Graduating summa cum laude from Wheaton College in 1948 with a degree in chemistry, Mary Ellen Avery went on to earn a medical degree from the Johns Hopkins University School of Medicine, where she was one of four women in a class of ninety, in 1952.[3] Soon after graduating, she was diagnosed with tuberculosis, and it was during her recuperation that she became fascinated with how the lungs work.[3] Rest and medication would cure her, but she went about the regime her own way. Once she realized she was exhibiting no symptoms, she decided to go to Europe with a friend. "I packed one suitcase of medication and another suitcase of clothes, and spent three months in Europe on a regime that I programmed for myself," Avery said. "It consisted of 12 hours in bed every night, and in the daytime mostly walking around and looking at exhibits and enjoying myself, but not anything strenuous."

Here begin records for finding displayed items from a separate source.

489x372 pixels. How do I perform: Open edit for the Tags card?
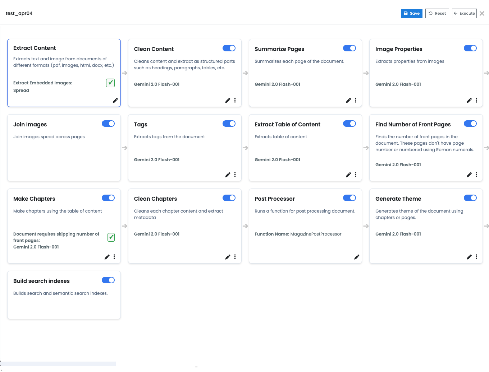pyautogui.click(x=228, y=175)
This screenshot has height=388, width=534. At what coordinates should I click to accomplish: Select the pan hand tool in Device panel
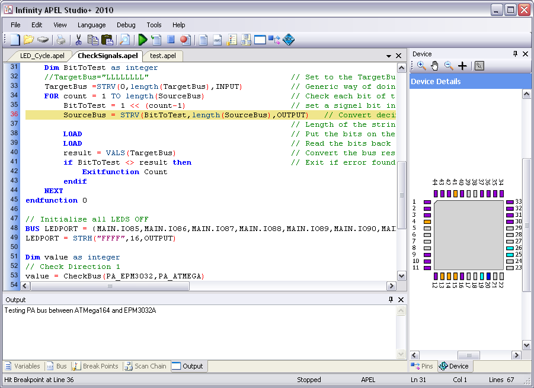coord(435,66)
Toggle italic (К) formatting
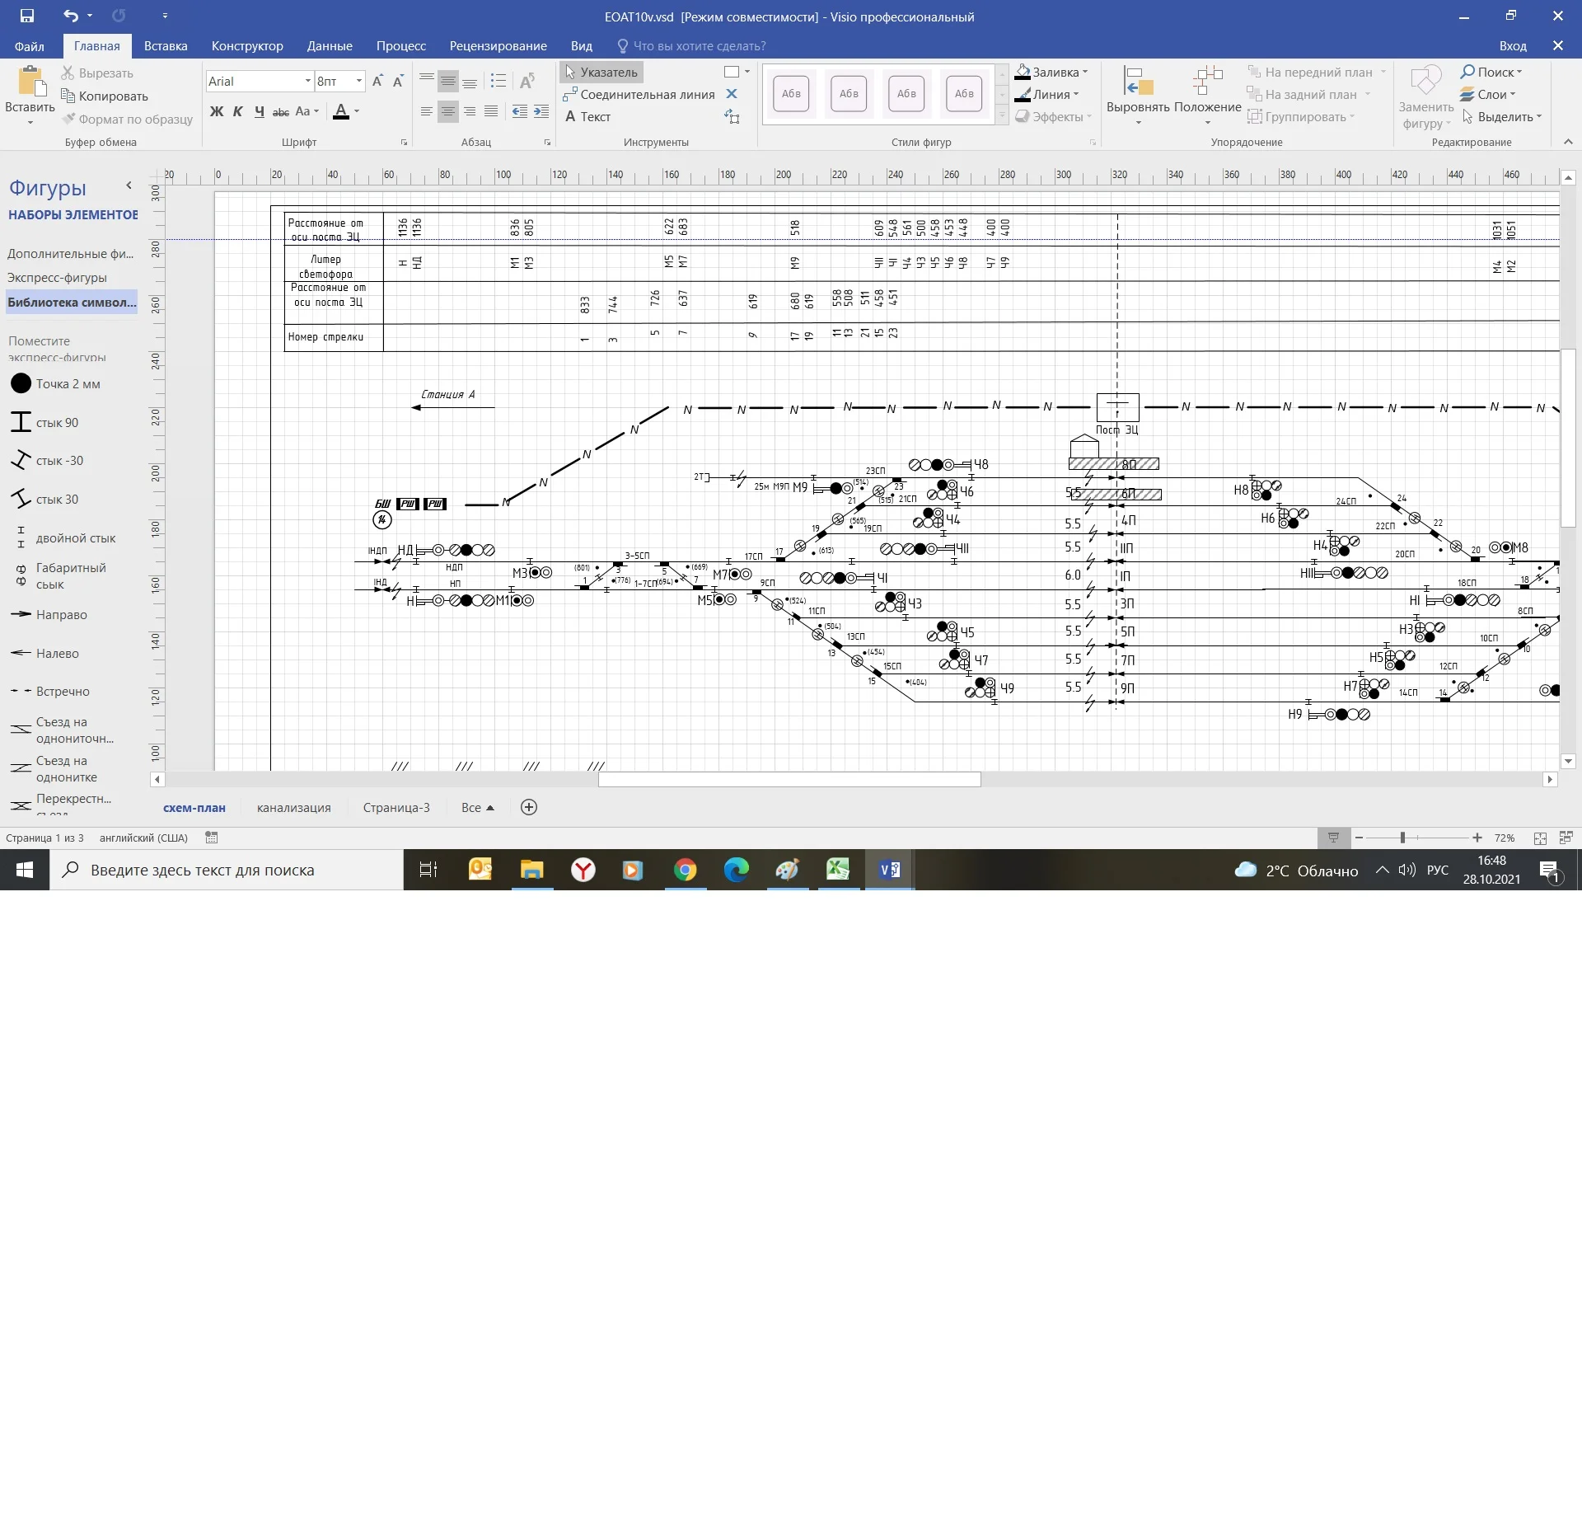The image size is (1582, 1516). pyautogui.click(x=238, y=111)
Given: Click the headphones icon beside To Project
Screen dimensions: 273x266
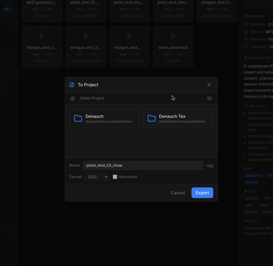Looking at the screenshot, I should (x=72, y=85).
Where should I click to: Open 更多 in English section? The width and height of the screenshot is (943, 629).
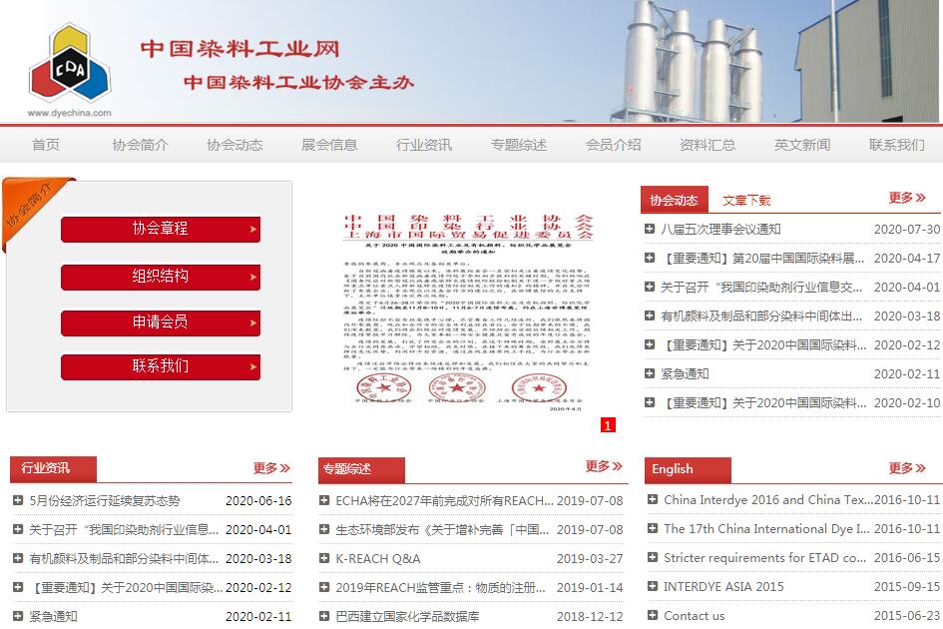[907, 467]
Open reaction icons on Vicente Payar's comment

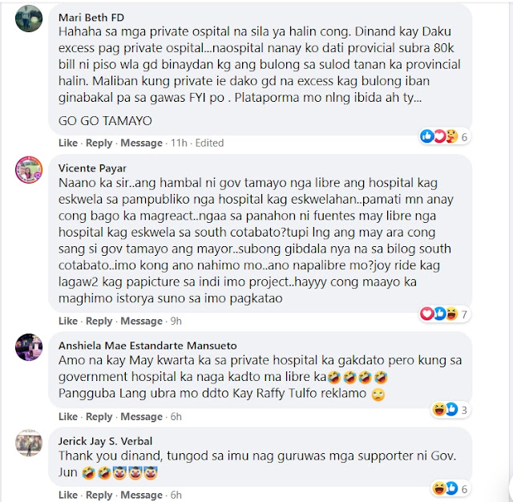[438, 314]
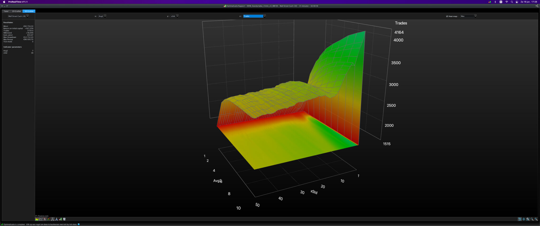Image resolution: width=540 pixels, height=226 pixels.
Task: Select the rotate view tool
Action: pos(520,219)
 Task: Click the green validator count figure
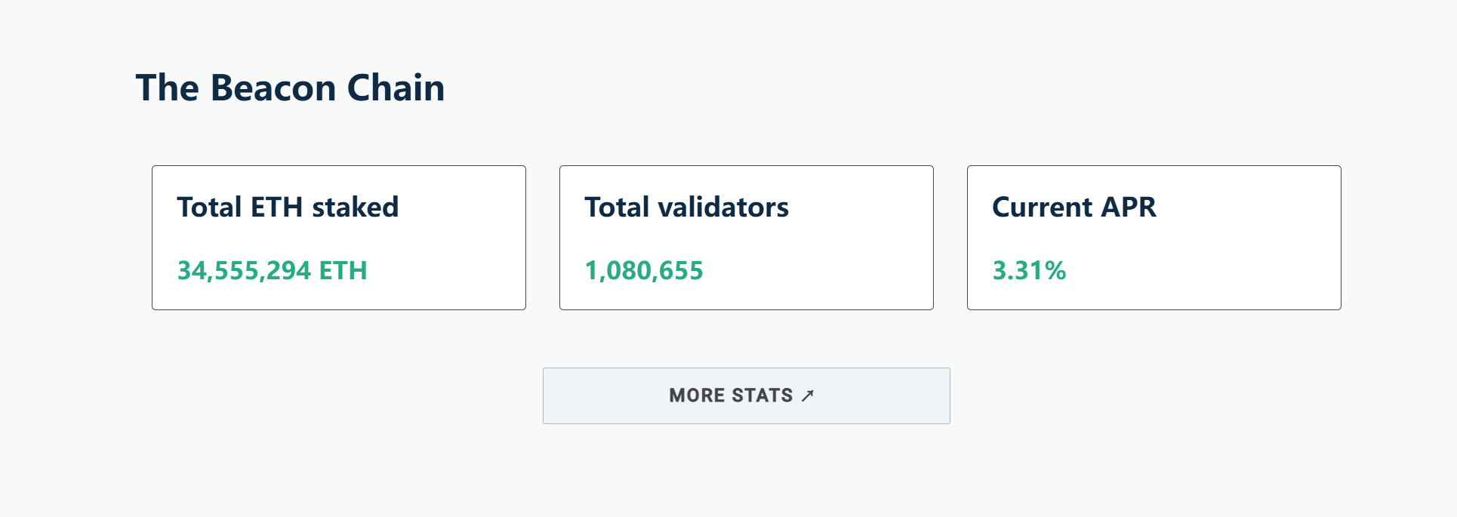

Dr. Avery returned to Johns Hopkins for her internship and residency, then moved to Boston in 1957 for a research fellowship in pediatrics at Harvard Medical School. At Harvard, she made a major discovery while comparing the lungs of infants who had died of RDS to those of healthy animals. "It's all because they had something they would have not needed before birth because they weren't using their lungs for ventilation before birth. But after birth, without it, they could not live more than a day or two. And therefore I found what was missing." What she had found was a foamy substance that she deduced must play a critical role. Dr. Avery's observation formed the basis of a breakthrough paper published in the American Journal of Diseases of Children in 1959. By 1995 there were 1,460 infant deaths a year in the U.S. from RDS, down from almost 10,000 a year twenty-five years earlier.
In 1960, Dr. Avery became an assistant professor of pediatrics at Johns Hopkins University and pediatrician in charge of newborn nurseries. She went on to serve as professor and chair of the department of pediatrics at McGill University in Montreal. In 1974, she joined the faculty of Harvard Medical School as professor of pediatrics. She was the first woman to head a clinical department at Harvard Medical School.[3] That same year she was the first woman named physician-in-chief at Children's Hospital Boston, where she remained until 1985.
In 1990-91, she was the President of the American Pediatric Society. She has been involved in child healthcare delivery worldwide, as an active member of UNICEF.
Dr. Mary Ellen Avery died on December 4, 2011, at the age of 84.[1][3]